- **SUPPLIED RECORDS**:
━━━

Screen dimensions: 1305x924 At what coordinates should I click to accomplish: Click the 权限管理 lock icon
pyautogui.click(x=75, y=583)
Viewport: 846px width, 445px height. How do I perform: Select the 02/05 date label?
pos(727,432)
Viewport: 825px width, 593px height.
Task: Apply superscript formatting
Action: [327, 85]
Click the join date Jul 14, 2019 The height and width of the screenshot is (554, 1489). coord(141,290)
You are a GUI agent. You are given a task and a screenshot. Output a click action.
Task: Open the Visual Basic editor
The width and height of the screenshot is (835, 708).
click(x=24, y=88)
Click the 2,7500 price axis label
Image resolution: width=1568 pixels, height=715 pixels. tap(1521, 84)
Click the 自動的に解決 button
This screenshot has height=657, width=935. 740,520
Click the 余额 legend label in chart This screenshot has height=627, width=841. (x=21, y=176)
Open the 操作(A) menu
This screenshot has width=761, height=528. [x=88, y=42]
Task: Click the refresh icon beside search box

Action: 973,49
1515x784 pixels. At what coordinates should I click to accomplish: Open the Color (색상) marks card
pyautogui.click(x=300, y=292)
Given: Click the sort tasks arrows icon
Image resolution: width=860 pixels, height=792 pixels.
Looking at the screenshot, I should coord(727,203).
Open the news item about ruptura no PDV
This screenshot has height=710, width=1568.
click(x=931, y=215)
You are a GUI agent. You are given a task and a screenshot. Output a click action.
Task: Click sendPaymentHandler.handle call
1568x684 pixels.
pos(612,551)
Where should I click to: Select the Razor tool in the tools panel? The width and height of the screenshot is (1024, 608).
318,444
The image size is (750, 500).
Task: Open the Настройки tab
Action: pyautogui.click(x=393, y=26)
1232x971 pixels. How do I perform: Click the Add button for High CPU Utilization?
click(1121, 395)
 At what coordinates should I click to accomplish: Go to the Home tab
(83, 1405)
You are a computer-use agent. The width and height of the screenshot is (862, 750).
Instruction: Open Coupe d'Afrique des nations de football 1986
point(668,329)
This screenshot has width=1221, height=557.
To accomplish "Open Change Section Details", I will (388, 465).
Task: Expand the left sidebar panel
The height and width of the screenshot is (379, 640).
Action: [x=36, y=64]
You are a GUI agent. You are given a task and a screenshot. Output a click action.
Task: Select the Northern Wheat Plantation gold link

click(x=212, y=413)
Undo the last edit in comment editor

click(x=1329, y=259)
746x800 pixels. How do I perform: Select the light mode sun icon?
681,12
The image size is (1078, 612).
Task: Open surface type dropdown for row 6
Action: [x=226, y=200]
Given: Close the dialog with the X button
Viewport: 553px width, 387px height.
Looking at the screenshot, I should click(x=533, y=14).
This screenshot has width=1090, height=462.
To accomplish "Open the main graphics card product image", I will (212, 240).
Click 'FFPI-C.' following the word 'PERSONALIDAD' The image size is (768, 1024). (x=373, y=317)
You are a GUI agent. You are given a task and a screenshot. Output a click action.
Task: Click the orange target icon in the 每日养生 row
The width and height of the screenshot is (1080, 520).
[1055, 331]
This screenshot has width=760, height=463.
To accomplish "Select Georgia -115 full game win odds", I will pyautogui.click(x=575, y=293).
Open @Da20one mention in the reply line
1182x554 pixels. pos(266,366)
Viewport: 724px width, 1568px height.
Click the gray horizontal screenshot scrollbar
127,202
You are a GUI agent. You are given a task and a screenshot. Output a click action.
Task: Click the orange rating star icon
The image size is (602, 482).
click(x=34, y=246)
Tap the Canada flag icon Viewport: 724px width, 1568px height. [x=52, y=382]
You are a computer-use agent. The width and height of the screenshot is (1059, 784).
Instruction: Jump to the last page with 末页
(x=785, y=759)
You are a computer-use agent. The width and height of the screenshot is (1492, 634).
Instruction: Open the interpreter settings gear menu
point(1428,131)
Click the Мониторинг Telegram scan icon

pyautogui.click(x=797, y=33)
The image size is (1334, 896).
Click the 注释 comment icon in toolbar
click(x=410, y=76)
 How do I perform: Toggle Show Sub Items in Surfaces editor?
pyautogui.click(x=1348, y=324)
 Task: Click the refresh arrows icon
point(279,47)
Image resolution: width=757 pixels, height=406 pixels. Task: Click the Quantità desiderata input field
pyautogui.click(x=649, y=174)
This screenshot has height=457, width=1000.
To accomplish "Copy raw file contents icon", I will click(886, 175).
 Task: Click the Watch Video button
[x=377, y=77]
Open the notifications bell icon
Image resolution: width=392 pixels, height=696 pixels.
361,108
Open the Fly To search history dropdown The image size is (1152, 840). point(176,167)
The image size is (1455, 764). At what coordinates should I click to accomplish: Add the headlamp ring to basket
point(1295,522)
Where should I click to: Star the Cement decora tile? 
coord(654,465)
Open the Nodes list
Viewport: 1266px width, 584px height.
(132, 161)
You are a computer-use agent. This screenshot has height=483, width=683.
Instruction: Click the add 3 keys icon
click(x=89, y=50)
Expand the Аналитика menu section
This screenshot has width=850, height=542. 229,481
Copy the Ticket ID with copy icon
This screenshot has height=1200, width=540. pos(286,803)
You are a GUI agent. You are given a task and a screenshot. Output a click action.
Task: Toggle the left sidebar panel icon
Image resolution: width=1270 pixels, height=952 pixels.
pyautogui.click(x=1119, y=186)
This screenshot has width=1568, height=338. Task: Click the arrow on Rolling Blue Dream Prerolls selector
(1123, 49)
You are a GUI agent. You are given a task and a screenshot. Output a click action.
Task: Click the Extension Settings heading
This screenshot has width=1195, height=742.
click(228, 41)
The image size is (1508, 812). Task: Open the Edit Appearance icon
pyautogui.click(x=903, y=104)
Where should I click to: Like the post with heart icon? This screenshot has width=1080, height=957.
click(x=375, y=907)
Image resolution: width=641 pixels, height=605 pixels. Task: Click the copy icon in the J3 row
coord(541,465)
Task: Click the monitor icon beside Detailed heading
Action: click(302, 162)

━━━

- **WHAT THE TASK ASKS**: Look through the material for "orange". Copy each line that has it.

- **RESPONSE TO THIS TASK**:
Task: Click the orange target icon in the 每日养生 row
Task: Click the orange rating star icon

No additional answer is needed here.